> Exercise set:
- a) Copy the wording of the passage on high-frequency chest wall oscillation below, between "Study objective: To" and "radiographs were repeated.", inclusive.
- b) In the passage on high-frequency chest wall oscillation below, which tests were repeated at the exit evaluation?

Study objective: To determine the benefits of daily use of high-frequency chest wall oscillation (HFCWO) in familial dysautonomia (FD) patients with lung disease.
Design: Pulmonary function tests, chest radiographs, and blood tests were performed on entry to the study. A retrospective chart review of 12 months prior to entry provided baseline data regarding respiratory illnesses, medications, doctor visits, hospitalizations, and absenteeism. Daily logs provided prospective data on these parameters as well as HFCWO usage. Evaluations were performed at 1, 3, 6, 9, and 12 months for pulse oximetry, spirometry, and log review. At the exit evaluation, blood tests and chest radiographs were repeated.

> Given information:
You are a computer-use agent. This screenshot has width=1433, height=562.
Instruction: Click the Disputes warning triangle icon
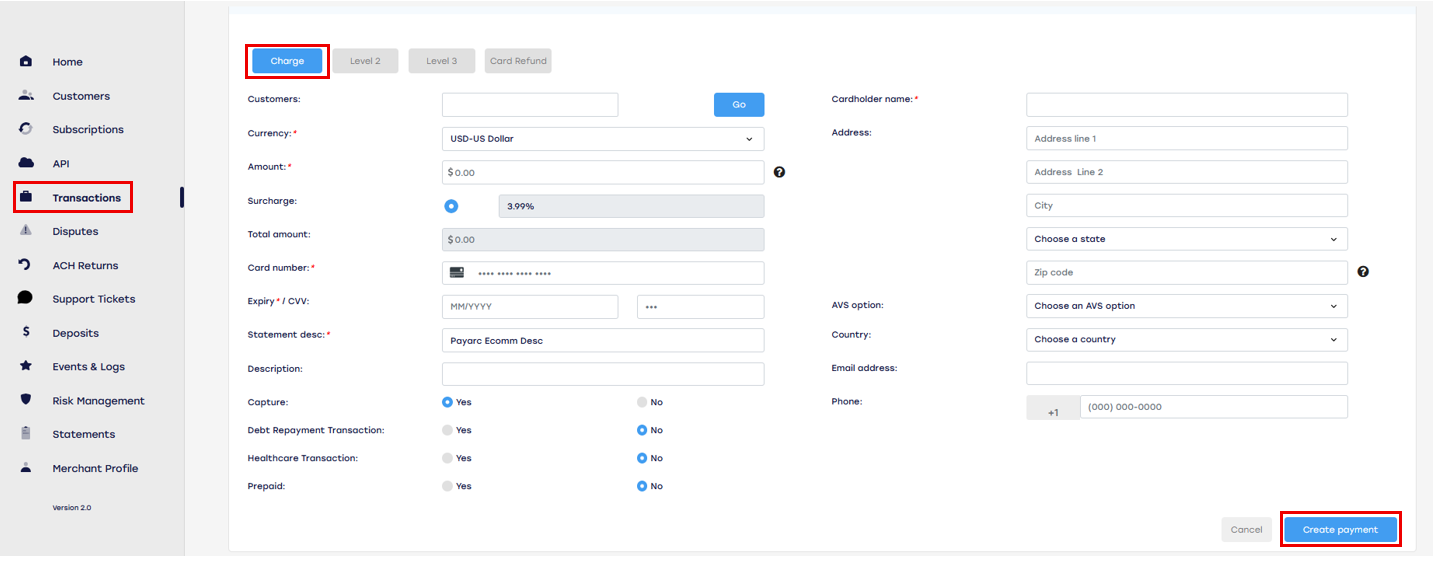(x=26, y=231)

> Responses for each task:
- a)
Study objective: To determine the benefits of daily use of high-frequency chest wall oscillation (HFCWO) in familial dysautonomia (FD) patients with lung disease.
Design: Pulmonary function tests, chest radiographs, and blood tests were performed on entry to the study. A retrospective chart review of 12 months prior to entry provided baseline data regarding respiratory illnesses, medications, doctor visits, hospitalizations, and absenteeism. Daily logs provided prospective data on these parameters as well as HFCWO usage. Evaluations were performed at 1, 3, 6, 9, and 12 months for pulse oximetry, spirometry, and log review. At the exit evaluation, blood tests and chest radiographs were repeated.

- b) Blood tests and chest radiographs.